(Required work) Reproduce, please, the line that holds "Reveal the password hint below the field" and all later lines through the end of the entries below, exactly; omit pictures.

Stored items
● ● ● ● ● ● ●

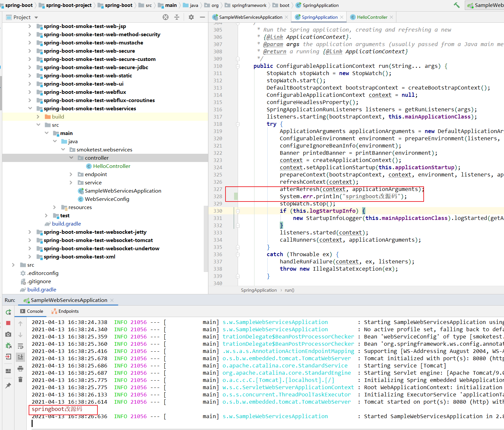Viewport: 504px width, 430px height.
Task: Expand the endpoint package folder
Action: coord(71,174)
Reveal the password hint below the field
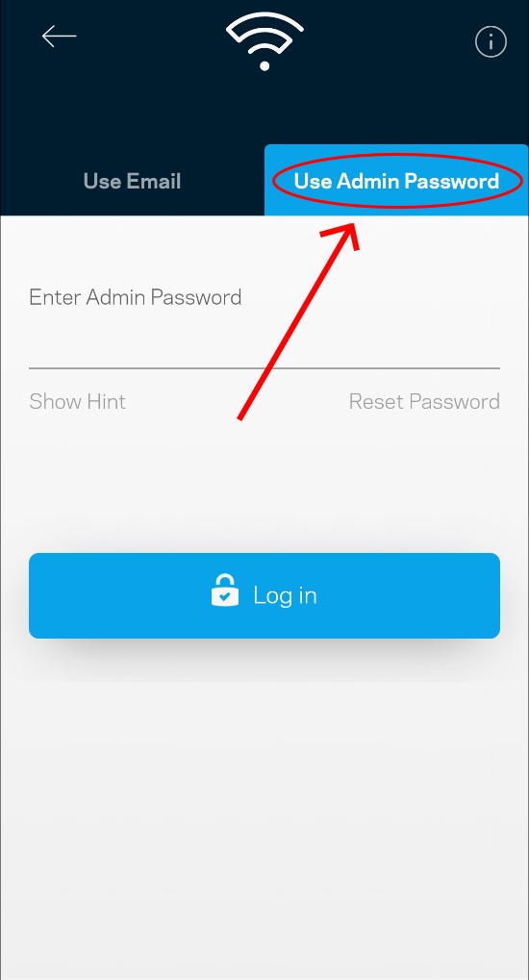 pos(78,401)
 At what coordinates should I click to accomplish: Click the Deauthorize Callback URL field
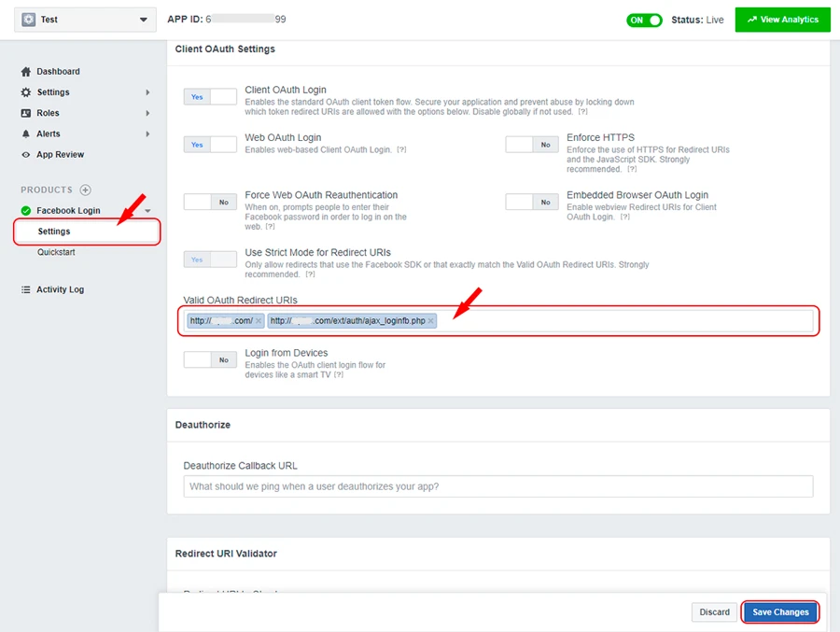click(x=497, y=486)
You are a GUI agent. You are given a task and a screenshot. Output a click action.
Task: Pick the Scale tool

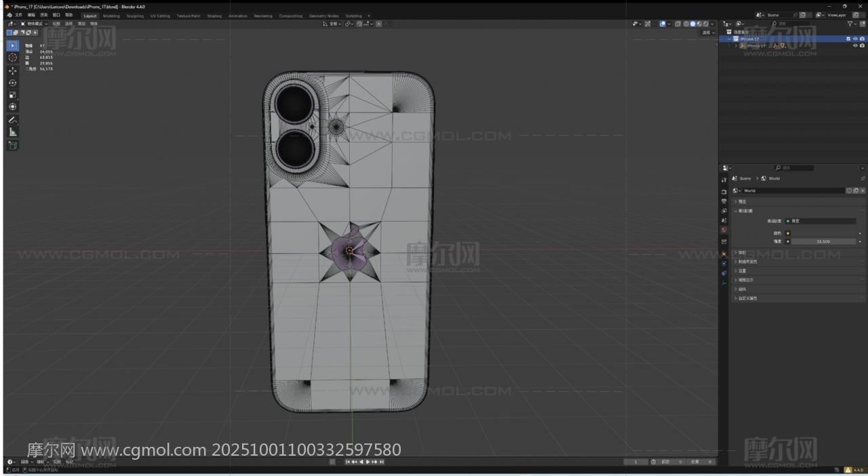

● ● ● ● ● ● ●

(Finished task)
Reveal the password hint below the field
 pos(78,401)
 At what coordinates should I click to accomplish: Click the Deauthorize Callback URL field
click(x=497, y=486)
You are a GUI agent. You are given a task and a screenshot. Output a click action.
Task: Pick the Scale tool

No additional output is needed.